Task details
Every line in the entries that holds "computer" should be identified and copied.
::: Input for this task :::
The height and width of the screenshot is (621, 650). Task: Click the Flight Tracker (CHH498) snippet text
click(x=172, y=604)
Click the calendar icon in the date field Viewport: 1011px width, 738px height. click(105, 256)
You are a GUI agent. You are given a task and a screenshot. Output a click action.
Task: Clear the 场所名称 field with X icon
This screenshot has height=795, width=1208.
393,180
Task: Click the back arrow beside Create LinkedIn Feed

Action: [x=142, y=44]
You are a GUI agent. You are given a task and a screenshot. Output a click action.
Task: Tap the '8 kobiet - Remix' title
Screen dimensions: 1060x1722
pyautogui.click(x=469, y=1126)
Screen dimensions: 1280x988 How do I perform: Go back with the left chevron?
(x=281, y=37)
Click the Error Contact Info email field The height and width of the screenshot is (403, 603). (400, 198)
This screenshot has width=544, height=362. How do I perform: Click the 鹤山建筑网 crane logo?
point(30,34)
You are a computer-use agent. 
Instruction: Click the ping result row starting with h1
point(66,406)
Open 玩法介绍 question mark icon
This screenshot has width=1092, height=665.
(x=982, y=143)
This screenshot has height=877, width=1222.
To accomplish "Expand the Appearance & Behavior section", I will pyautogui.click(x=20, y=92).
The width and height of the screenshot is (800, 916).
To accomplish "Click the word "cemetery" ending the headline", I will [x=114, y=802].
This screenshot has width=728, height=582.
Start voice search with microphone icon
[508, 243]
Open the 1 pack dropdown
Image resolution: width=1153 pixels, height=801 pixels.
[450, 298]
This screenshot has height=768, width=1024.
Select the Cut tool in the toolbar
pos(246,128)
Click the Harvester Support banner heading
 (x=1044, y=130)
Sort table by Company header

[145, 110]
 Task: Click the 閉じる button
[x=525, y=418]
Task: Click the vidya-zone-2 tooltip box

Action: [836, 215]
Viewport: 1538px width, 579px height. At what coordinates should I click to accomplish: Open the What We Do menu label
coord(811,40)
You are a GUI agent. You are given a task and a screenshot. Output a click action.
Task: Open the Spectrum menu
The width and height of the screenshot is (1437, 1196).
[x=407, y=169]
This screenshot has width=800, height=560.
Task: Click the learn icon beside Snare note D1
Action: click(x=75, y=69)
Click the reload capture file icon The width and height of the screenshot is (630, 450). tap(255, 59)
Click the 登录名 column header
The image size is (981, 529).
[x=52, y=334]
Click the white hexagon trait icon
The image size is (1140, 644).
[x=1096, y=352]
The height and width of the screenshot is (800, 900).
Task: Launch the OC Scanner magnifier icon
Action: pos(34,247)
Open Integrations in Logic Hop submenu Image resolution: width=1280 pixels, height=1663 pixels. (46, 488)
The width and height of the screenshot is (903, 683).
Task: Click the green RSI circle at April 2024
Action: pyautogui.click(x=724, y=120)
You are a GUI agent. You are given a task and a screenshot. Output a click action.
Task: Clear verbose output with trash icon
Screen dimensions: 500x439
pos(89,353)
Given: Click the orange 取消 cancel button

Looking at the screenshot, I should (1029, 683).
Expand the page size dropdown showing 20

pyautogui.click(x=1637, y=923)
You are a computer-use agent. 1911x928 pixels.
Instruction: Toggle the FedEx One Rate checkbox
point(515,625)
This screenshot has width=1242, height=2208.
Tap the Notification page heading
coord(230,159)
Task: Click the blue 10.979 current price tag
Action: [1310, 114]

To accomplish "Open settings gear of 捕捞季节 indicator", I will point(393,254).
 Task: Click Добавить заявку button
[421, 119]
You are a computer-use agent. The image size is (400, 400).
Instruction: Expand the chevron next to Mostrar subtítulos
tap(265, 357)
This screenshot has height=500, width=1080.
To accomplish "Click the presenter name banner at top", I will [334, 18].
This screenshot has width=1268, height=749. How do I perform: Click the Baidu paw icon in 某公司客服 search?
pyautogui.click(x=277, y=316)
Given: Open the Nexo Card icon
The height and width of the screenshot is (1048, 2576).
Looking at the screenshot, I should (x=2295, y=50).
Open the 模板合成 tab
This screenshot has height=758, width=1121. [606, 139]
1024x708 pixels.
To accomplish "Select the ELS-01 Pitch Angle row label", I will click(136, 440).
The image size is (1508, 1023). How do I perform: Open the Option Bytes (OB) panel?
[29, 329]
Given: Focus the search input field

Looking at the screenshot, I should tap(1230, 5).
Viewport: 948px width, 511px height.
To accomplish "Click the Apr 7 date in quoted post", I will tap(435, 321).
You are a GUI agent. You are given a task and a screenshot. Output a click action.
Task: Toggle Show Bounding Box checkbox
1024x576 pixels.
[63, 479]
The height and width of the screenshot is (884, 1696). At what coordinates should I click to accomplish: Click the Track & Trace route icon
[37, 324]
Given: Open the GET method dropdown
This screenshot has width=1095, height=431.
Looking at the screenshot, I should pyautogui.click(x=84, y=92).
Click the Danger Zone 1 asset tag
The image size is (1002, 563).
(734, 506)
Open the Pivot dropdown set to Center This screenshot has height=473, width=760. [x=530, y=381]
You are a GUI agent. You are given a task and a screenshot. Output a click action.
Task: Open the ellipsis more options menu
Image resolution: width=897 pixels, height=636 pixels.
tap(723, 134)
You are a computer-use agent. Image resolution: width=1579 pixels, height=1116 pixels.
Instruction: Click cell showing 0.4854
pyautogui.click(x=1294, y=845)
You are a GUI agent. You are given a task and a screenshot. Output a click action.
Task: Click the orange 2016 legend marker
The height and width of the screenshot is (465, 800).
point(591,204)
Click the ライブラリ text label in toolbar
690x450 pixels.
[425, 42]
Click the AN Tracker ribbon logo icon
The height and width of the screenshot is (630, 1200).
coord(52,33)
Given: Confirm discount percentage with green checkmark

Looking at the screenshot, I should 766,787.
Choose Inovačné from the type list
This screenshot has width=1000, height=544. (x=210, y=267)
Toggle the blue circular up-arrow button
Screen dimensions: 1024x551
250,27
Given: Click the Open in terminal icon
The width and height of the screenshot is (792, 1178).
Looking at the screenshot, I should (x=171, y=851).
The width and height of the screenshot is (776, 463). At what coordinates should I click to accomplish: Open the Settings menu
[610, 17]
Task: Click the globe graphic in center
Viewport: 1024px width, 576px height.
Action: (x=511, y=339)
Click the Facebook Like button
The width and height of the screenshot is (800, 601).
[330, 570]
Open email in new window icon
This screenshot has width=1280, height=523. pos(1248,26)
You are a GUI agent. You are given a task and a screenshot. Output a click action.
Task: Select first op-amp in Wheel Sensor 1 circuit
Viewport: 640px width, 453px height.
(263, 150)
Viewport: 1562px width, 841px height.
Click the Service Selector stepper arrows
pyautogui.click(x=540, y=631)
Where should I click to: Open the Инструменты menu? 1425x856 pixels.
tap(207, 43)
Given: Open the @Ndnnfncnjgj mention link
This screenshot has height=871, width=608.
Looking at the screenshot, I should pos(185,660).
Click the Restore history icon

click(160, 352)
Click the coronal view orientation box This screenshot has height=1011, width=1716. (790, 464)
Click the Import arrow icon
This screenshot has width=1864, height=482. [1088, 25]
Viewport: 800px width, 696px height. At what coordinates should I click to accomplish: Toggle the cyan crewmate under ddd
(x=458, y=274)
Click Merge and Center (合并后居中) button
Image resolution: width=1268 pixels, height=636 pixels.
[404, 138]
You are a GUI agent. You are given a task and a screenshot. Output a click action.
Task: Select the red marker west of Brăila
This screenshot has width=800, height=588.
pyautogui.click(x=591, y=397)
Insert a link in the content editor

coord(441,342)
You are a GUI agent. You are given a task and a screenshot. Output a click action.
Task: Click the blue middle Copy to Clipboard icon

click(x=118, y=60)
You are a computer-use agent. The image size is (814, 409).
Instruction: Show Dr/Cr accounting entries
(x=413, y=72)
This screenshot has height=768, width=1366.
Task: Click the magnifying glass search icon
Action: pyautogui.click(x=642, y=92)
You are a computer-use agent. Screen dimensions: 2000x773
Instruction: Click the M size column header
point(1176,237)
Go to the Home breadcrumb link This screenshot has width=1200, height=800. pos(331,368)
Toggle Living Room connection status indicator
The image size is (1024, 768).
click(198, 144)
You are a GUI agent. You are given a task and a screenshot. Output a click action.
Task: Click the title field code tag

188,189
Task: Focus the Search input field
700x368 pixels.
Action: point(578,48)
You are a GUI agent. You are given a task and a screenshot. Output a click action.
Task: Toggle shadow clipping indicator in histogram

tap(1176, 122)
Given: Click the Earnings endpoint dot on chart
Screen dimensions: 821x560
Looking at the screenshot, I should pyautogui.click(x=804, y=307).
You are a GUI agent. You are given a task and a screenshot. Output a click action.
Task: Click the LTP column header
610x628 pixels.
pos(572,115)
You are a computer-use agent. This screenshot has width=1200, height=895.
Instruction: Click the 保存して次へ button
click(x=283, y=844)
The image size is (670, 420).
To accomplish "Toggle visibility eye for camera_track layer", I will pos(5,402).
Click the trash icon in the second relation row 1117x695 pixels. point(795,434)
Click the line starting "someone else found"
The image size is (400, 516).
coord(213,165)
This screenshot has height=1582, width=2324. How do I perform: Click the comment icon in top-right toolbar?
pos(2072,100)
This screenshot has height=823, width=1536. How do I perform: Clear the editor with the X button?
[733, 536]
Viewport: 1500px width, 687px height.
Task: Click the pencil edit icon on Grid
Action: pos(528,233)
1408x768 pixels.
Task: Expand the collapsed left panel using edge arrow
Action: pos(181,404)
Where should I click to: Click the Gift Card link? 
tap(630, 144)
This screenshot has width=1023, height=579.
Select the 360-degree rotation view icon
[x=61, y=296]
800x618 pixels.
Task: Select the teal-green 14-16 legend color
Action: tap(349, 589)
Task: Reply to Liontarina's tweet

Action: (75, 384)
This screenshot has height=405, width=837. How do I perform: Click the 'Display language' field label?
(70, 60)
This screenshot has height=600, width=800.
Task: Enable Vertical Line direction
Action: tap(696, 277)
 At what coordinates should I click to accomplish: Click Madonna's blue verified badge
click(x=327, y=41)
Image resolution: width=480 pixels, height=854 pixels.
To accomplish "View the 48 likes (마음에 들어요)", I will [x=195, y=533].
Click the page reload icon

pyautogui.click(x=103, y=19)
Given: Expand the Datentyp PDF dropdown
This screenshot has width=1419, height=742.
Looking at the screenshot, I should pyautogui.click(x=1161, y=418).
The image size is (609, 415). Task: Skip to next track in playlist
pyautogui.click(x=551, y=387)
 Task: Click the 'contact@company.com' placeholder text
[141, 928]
:::
Solution to this task
You are a computer-use agent. 
You are a computer-use agent. 1911x928 pixels.
You are a computer-use agent. The image size is (400, 400).
You are a computer-use agent. Image resolution: width=1579 pixels, height=1116 pixels.
You are a computer-use agent. The image size is (814, 409).
You are a computer-use agent. Screen dimensions: 2000x773
You are a computer-use agent. This screenshot has width=1200, height=895.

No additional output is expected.